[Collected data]
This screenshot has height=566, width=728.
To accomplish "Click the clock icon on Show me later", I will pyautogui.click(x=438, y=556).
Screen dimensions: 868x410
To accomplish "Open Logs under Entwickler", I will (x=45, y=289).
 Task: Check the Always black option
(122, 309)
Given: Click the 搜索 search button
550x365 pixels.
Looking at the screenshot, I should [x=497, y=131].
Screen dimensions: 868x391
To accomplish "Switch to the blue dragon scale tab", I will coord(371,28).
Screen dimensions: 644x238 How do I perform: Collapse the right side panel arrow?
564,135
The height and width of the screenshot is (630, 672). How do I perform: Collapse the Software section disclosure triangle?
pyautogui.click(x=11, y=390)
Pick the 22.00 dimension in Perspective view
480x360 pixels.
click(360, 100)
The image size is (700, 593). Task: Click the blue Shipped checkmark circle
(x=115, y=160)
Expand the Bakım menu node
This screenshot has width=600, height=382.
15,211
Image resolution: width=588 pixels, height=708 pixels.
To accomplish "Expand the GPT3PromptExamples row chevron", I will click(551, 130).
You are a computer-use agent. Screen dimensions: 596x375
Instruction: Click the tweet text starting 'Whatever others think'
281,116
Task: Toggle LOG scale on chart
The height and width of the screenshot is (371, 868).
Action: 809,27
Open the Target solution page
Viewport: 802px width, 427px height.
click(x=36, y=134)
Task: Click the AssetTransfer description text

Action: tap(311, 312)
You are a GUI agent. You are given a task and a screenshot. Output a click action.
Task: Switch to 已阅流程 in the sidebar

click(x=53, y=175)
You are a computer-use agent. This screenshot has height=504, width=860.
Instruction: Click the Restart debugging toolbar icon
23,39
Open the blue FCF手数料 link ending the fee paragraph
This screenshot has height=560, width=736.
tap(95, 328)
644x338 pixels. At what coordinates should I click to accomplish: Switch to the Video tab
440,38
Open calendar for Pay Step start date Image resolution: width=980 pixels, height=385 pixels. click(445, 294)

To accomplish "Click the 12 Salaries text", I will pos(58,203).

### Task
Select and copy each line from the data that includes the word "agent".

### Exercise solution
You are a computer-use agent. Screen dimensions: 596x375
You are a GUI agent. You are given a task and a screenshot. Output a click action.
You are a computer-use agent. This screenshot has height=504, width=860.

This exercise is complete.